As a consequence, 2015 government revenue is now expected to be 10 per cent less than the amount forecast in the 2014 budget. 

The shortfall escalates to 20 per cent for 2016 and 30 per cent by 2018. The 15.5 per cent GDP growth forecast for 2015 has been reduced and is expected to slow to 5 per cent in 2016. Despite the less than anticipated boost to government revenue, if PNG wants to retain its growth ambitions, it has little alternative but to continue resource development. 

As a consequence, PNG is likely to continue to offer terms that are conducive to additional investment. PNG already has one of the more favourable resource taxation regimes globally.  The Australian Government is a key foreign supporter of PNG and may help PNG resource development.

 

PNG hydrocarbon resources

PNG  has  several  highly  prospective  hydrocarbon  areas. All  are  in  the  western portion of the country and either in the Highlands or on the southern flank of the Highlands. PNG’s Kutubu crude oil production began in 1992 and the Hides Gas-to-Electricity (GTE) project started gas production in 1991.

 

Highlands hub

The 6.9 million tonne per annum (mmtpa) PNG LNG project started in 2014 with the first train in the two-train development commissioned in April and the second in May. 

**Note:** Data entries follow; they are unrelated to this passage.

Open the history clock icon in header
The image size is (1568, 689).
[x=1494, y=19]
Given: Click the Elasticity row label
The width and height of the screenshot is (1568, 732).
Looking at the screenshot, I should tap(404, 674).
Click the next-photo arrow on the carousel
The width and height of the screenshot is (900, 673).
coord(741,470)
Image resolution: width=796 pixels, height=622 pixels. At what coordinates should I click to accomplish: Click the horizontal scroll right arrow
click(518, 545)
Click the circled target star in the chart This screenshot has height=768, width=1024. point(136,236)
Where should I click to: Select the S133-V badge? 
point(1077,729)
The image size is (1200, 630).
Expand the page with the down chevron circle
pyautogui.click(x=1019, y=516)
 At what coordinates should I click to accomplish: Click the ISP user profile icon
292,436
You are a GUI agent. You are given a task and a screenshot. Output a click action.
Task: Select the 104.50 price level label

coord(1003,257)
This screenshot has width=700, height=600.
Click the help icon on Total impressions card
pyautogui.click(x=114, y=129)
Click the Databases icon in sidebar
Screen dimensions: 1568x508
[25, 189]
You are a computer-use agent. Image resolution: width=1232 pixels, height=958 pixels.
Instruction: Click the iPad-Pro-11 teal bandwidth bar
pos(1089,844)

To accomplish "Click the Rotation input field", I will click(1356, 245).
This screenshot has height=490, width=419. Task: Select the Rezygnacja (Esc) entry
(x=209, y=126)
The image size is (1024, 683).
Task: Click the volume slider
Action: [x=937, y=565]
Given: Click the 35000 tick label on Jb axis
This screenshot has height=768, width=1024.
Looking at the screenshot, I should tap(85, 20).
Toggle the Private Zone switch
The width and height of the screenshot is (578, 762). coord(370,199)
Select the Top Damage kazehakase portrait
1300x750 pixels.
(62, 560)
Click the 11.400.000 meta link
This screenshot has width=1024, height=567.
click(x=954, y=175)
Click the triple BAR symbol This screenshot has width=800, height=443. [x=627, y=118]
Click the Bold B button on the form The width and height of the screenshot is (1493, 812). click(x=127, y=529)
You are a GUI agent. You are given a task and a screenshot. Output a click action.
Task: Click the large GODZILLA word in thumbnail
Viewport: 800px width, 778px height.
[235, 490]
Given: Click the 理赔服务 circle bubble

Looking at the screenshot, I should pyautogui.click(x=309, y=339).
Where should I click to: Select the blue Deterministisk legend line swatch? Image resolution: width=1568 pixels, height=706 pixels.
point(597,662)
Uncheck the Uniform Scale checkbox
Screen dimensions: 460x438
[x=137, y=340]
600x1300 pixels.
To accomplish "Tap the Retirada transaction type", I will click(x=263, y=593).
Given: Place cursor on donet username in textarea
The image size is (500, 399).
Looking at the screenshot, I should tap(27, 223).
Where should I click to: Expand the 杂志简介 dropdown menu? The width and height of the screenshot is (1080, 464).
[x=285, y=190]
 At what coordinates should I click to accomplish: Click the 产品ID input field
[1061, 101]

The indicative capital cost was US$19 billion (K52.7bn). 

Gas is piped from the Highlands to the coast and then via a sub-sea pipeline to near Port Moresby with approximately 400 kilometres of the approximately 700km pipeline offshore.  Gas is extracted from the Hides, Angore, and Juha gas fields, plus associated gas from the existing Oil Search-operated Kutubu, Agogo, Gobe Main and Moran oil fields. Total recoverable gas is estimated at over 9 trillion cubic feet (tcf) with over 200 mmbbls of liquids. 

This is sufficient to supply the current 2-train LNG development for over 30 years, excluding any debottlenecking. Additional gas reserves will be required if the project is expanded by a third train, however the region has high potential for additional gas discoveries.

The  participants  in  the  project  are  ExxonMobil  33.2 per cent,  Oil  Search  29 per cent, Santos 13.5 per cent, and JX Nippon Oil 4.7 per cent, with the PNG Government owning the remaining 19.6 per cent, including ownership on behalf of PNG landowners.

 

Northwest hub

The P’nyang discovery is in the PRL 3 permit, 100-150km northwest of the main PNG LNG gas fields. It is a potential source of additional gas for expansion of the PNG LNG project. P’nyang has recoverable resources of approximately 3.5 tcf with significant exploration potential nearby. The unrisked resource assessment of the nearby permits is 11 tcf; however, specific discoveries are likely to be small/mid-sized and less than 1 tcf. 

Similar to much of PNG, the gas in the region is “wet” and the high liquids content   of   the   gas   field   could   significantly   improve   development economics. The participants in PRL 3 are ExxonMobil 49 per cent, Oil Search 38.5 per cent, and JX Nippon 12.5 per cent. 

There has been recent speculation about Santos acquiring a 10-15 per cent interest in this permit with all existing permit holders expected to reduce their current equity. 

If this occurred, it would increase the likelihood that P’nyang gas could be used to support an expansion of the PNG LNG project because ownership in the respective gas resources would then be similar.   

The P’nyang license was due to expire  in April 2015, however ExxonMobil applied for a Development License in February, which is being considered by the PNG Department of Petroleum and Energy.  

The partners in the PRL 3 license, in which the P’nyang gas field lies, must commit to develop P’nyang by end-2017 otherwise they will lose the licence. The PNG Government, NPCP, and Oil Search are keen on the third train, however ExxonMobil has a policy of not committing to building LNG trains until sufficient reserves at P-1 level have been proven. As it stands, the P-1 gas might only be enough for seven years  and while another company might have risked going forward, banking on new discoveries to support the third train, EOM requires certified reserves for a longer period than this.  

A firm decision on a third train’s final investment decision (FID) is expected in 2017.